WIG20 zyskał na początku sesji 0,2 proc. W trakcie notowań widoczne było wyczekiwanie na dane z amerykańskiego rynku pracy, bo główne indeksy z warszawskiej giełdy do godziny 14 poruszały się w okolicach wczorajszego zamknięcia. Rzeczywiście po publikacji danych zza oceanu indeks ruszył w górę.
Jak podał amerykański Departament Pracy, stopa bezrobocia w USA w lutym wyniosła 9,7 proc. i nie zmieniła się wobec stycznia. W ubiegłym miesiącu liczba miejsc pracy w sektorach pozarolniczych spadła o 36 tys., podczas gdy w styczniu obniżyła się o 26 tys. po korekcie. Analitycy ankietowani przez agencję Bloomberg spodziewali się w lutym stopy bezrobocia w Stanach Zjednoczonych na poziomie 9,8 proc. oraz spadku liczby miejsc pracy w sektorach pozarolniczych o 68 tys.
Jednak ekonomiści po publikacji danych wskazują, że powoli amerykański rynek pracy zaczyna się odbudowywać, a już w marcu lub kwietniu możemy zobaczyć wzrost zatrudnienia.
Dane z USA wzmocniły zwyżki na większości czynnych parkietów. Amerykańskie giełdy otworzyły się na poziomie poniżej 0,5 proc., jednak i tam zwyżki szybko zaczęły zyskiwać na sile. Na koniec sesji indeksy wzrosły o ponad 1 proc.

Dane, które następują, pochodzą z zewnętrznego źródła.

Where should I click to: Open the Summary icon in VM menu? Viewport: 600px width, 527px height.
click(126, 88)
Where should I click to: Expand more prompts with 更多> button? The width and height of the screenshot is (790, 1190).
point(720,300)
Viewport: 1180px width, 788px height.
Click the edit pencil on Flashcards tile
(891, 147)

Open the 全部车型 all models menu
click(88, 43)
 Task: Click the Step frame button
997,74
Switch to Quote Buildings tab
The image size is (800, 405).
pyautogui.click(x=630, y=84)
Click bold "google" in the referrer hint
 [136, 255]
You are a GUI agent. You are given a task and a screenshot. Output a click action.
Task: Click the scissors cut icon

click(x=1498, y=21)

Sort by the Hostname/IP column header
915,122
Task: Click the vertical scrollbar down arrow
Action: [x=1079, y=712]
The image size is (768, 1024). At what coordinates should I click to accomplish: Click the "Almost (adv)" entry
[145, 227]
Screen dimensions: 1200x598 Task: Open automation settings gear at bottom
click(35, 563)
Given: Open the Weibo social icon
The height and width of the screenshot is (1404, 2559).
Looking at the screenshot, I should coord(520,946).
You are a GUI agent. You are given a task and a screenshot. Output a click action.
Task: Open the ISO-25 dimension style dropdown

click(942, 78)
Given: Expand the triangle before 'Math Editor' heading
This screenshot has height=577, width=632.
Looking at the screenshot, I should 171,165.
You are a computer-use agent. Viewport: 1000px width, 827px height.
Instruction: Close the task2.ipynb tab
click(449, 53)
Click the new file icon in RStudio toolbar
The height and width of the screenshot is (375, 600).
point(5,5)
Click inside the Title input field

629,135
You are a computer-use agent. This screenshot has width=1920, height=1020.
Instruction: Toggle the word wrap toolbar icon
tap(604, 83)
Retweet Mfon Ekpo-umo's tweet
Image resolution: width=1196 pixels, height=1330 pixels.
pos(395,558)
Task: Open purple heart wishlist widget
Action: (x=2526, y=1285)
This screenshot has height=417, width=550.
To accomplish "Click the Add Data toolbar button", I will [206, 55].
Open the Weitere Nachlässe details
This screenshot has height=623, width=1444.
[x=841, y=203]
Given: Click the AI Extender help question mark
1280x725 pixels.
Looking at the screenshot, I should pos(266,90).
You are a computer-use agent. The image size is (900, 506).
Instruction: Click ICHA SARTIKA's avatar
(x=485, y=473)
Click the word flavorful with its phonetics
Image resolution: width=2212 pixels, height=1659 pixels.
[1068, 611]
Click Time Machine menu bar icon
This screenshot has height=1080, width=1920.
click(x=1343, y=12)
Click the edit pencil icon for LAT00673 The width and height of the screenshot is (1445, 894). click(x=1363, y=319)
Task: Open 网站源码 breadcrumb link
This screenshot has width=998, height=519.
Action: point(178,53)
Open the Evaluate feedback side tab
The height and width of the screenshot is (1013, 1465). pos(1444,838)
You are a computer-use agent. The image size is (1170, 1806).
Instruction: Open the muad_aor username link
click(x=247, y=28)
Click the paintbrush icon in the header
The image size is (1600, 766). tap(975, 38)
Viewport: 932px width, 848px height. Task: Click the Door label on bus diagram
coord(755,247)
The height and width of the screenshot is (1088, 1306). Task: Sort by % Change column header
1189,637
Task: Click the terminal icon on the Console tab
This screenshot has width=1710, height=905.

WIG20 ostatecznie zyskał w piątek 1,18 proc. i zakończył dzień na poziomie 2389 pkt. Wskaźnik WIG rósł w takim samym tempie. Obroty na całym rynku wyniosły 1 mld zł. Z indeksu największych spółek najwięcej drożały papiery Getinu i PKN Orlen. Pierwsza spółka zyskała 3,1 proc., a druga 2,2 proc. Z największych spółek o ok. 1,5 proc. rosły ceny akcji Pekao i KGHM. Spadkiem notowania zakończyła sesję Agora, którą 19 marca w WIG20 zastąpi Polska Grupa Energetyczna.